For his part, Dr. Hassan Mneimneh, lecturer at the Middle East Institute in Washington, believes that the Gulf is the biggest winner, not in terms of gains, but he considers that it would have paid a heavy price if the war had continued.

It is true that the Gulf lost a lot in the war, Mneimneh tells BBC Arabic, but failure to reach the memorandum of understanding between the United States and Iran and end the war would have caused a devastating loss from which the Gulf might not have recovered.

Mneimneh says that the issues of ballistic missiles, Iran-backed factions, the nuclear program, and the Strait of Hormuz are matters the Gulf needs to address, but if the war had continued, Gulf countries would have faced 'existential destruction,' as he puts it.

Gulf countries have worked in recent years on plans to diversify their economies and invest heavily in tourism, services, technology, and others.

Did Gulf countries pay the price of war?
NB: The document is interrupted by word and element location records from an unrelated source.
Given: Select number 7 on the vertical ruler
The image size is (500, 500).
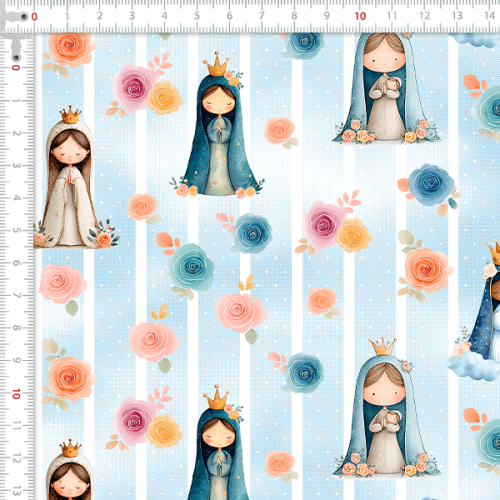Looking at the screenshot, I should (16, 295).
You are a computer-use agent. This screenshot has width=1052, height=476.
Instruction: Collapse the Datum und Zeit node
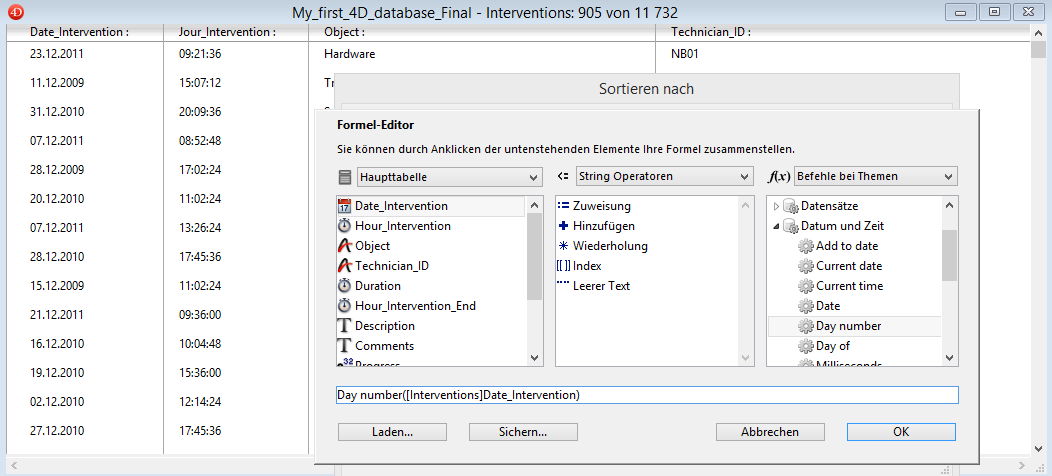(x=776, y=226)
And are they paying the price of peace?

The memorandum of understanding between the United States and Iran also stipulates the establishment of a $300 billion reconstruction fund for Iran, with expectations that Gulf countries will have the largest share in financing it.
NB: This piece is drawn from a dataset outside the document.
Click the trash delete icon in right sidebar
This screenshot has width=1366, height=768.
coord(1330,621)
Iran has previously demanded compensation from some Gulf and regional countries that participated or assisted in carrying out attacks against it, for the damages it suffered.

However, Gulf countries such as Qatar and the UAE have in turn demanded that Iran pay compensation for all damages and losses resulting from its attacks, which raises an equation that the Gulf is paying the 'bill of war, and even peace.'

To date, there are no official statistics or figures indicating the scale of damages to Gulf countries.

Image caption, Iran has repeatedly demanded compensation for the damages it suffered.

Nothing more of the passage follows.